Chainalysis estimates in 2021, Australia was among the top 20 countries for crypto gains (with about $3 billion). Despite the recent market calamity, it estimates Australians still have billions of dollars invested in crypto.
Clearly, more accountants are being pushed into the crypto taxation space as both retail investors and businesses seek additional guidance this financial year. With the roller-coaster price action crypto assets have seen this financial year, investors want to understand how they can manage their tax obligations ahead of their tax return lodgements.
How is crypto taxed in Australia?
The ATO has clarified it doesn’t view cryptocurrencies as foreign currencies. This followed announcements from countries such as El Salvador and the Central African Republic that announced Bitcoin would be recognised as legal tender.
Treasury clarified cryptocurrency would continue to be treated as property for taxation purposes, which means investors will pay capital gains tax rather than income tax.
In particular with cryptocurrency, it is important to understand the intentions of holding and trading in order to be able to differentiate between an ‘investor’ and ‘trader’ for tax purposes. How people are trading crypto and the utility that it provides to them will differ on a person-by-person basis, so understanding this is important.
The ATO recognised this before 30 June by updating their guidance to no longer refer to “cryptocurrencies” but rather provide examples of “crypto assets”, which range from stablecoins, non-fungible tokens (NFTs), decentralised finance (DeFi) tokens and gaming tokens.
Getting crypto taxes done
With everything from NFTs, DeFi, staking, airdrops and derivatives, the crypto world seems to have added layers of complexity on top of the already confusing financial world.
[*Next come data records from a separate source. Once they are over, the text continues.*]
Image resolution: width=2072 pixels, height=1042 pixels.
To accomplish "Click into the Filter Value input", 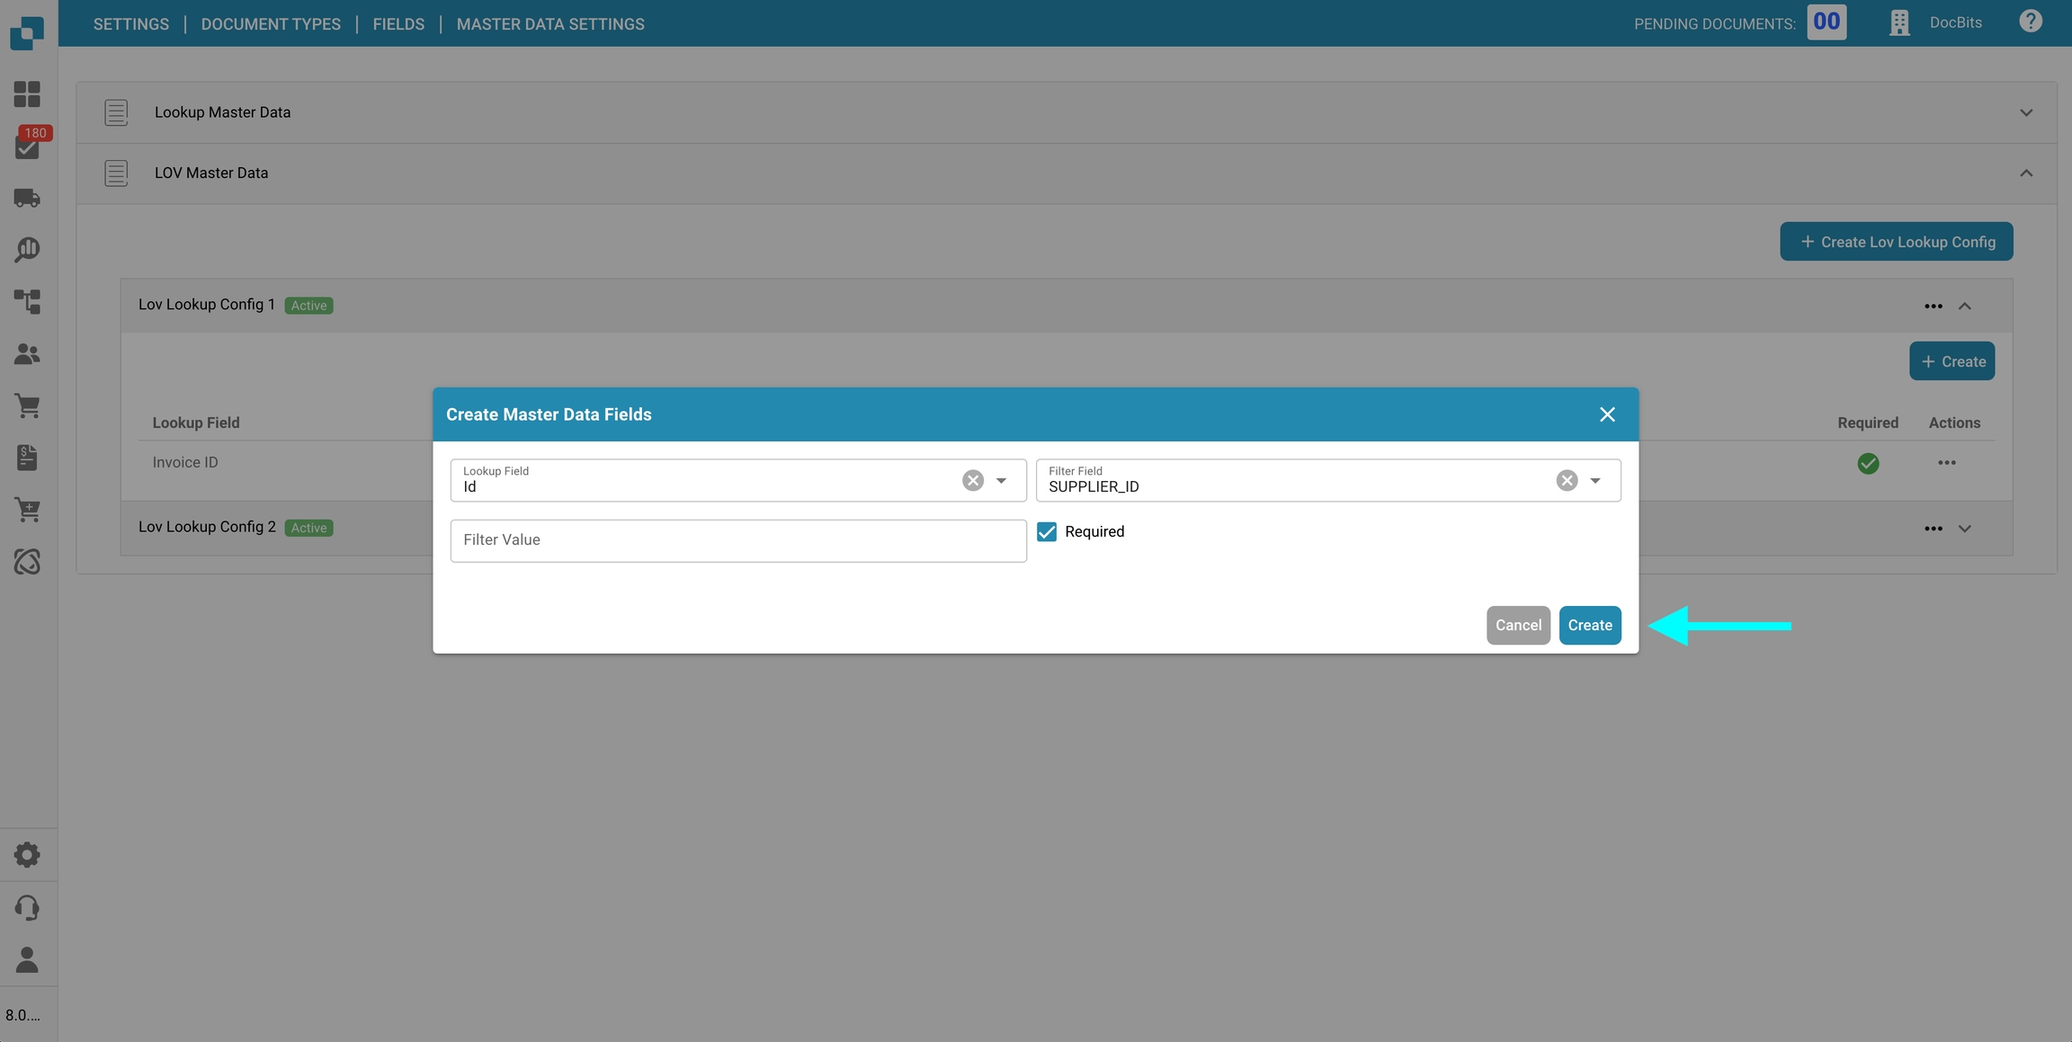I will [737, 540].
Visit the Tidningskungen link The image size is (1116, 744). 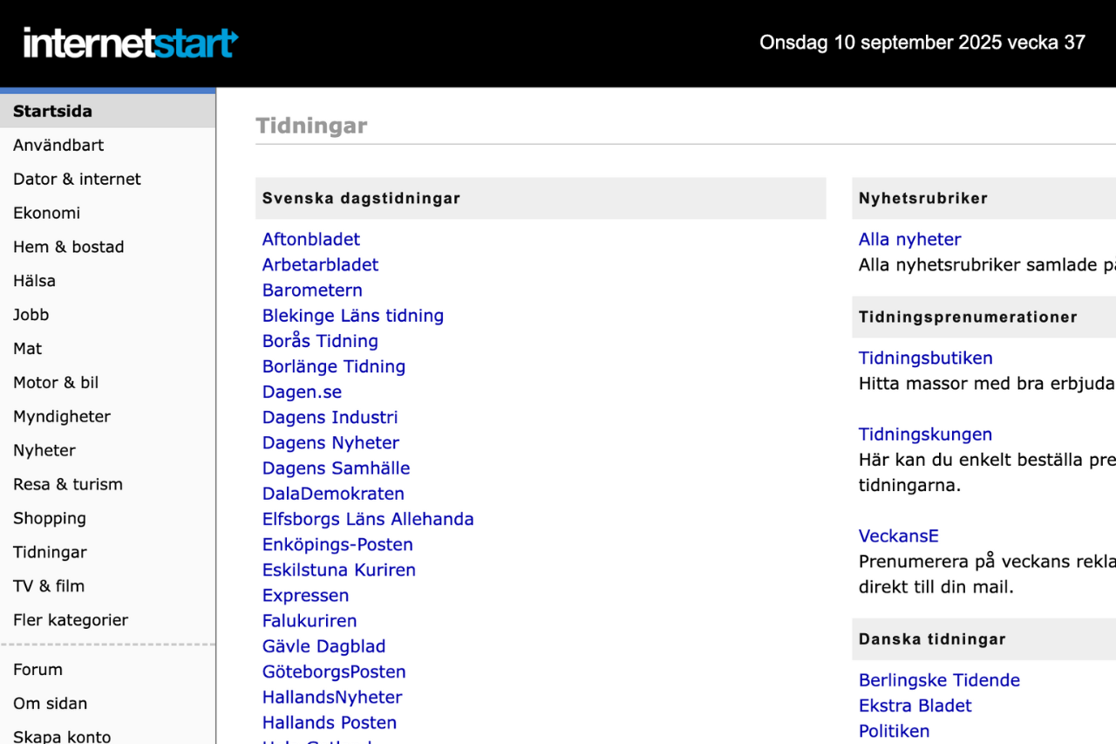point(925,434)
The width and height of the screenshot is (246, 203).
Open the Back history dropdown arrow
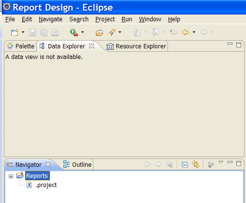tap(194, 32)
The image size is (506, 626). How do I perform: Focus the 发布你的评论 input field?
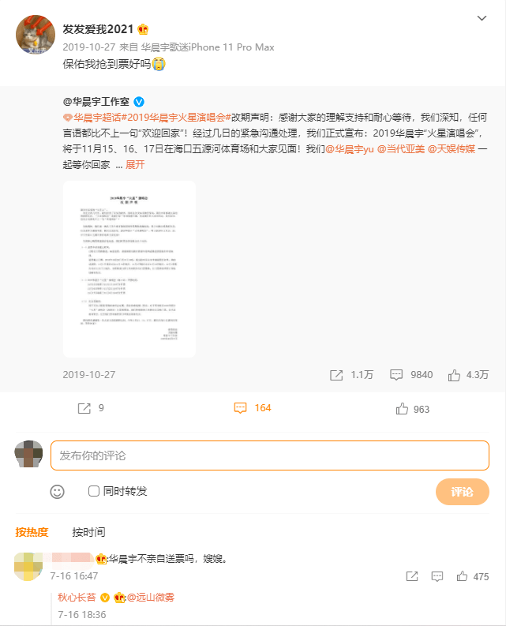[x=269, y=455]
Tax authorities worldwide are racing to keep up with the pace of innovation in the crypto space.
The ATO has recently stressed the importance of keeping proper records of all crypto transactions for tax time. This can be complicated and messy, often with thousands of transactions across hundreds of different wallets, exchanges and blockchains.
Having a crypto-savvy population in Australia will mean a rise in demand for accountants who understand crypto and can specialise in it to a certain extent. For existing accountants who may be fearful of entering new territory, there are helpful resources to help with the journey.
Crypto-tracking tools like Koinly allow investors or their accountants to quickly and easily import all transactions and generate tax reports from the past financial year, streamlining the countless hours this may take if done manually.
Crypto as an ongoing asset class
“As cryptocurrencies grow as an asset class into the future, it is important that crypto investors know their obligations at tax time.”
As cryptocurrencies grow as an asset class, it’s important that crypto investors know their obligations at tax time.
Tasked with keeping track of airdrops, interest payments or staking rewards, crypto investors may have interacted with hundreds of exchanges and wallets over the past financial year. In addition, the broader adoption of other crypto assets such as NFTs, capital gains or losses can be easily missed beyond only crypto-token gains and losses.
Both regulators and tax authorities (such as the ATO) strive to keep on top of the speed of innovation and novel ways in which people use crypto. Governments and institutions recognise that digital assets have powerful underlying blockchain technology and are here to stay.
Disclaimer: Koinly is not a financial adviser. Consider seeking independent legal, financial, taxation or other advice to check how this information relates to your unique circumstances.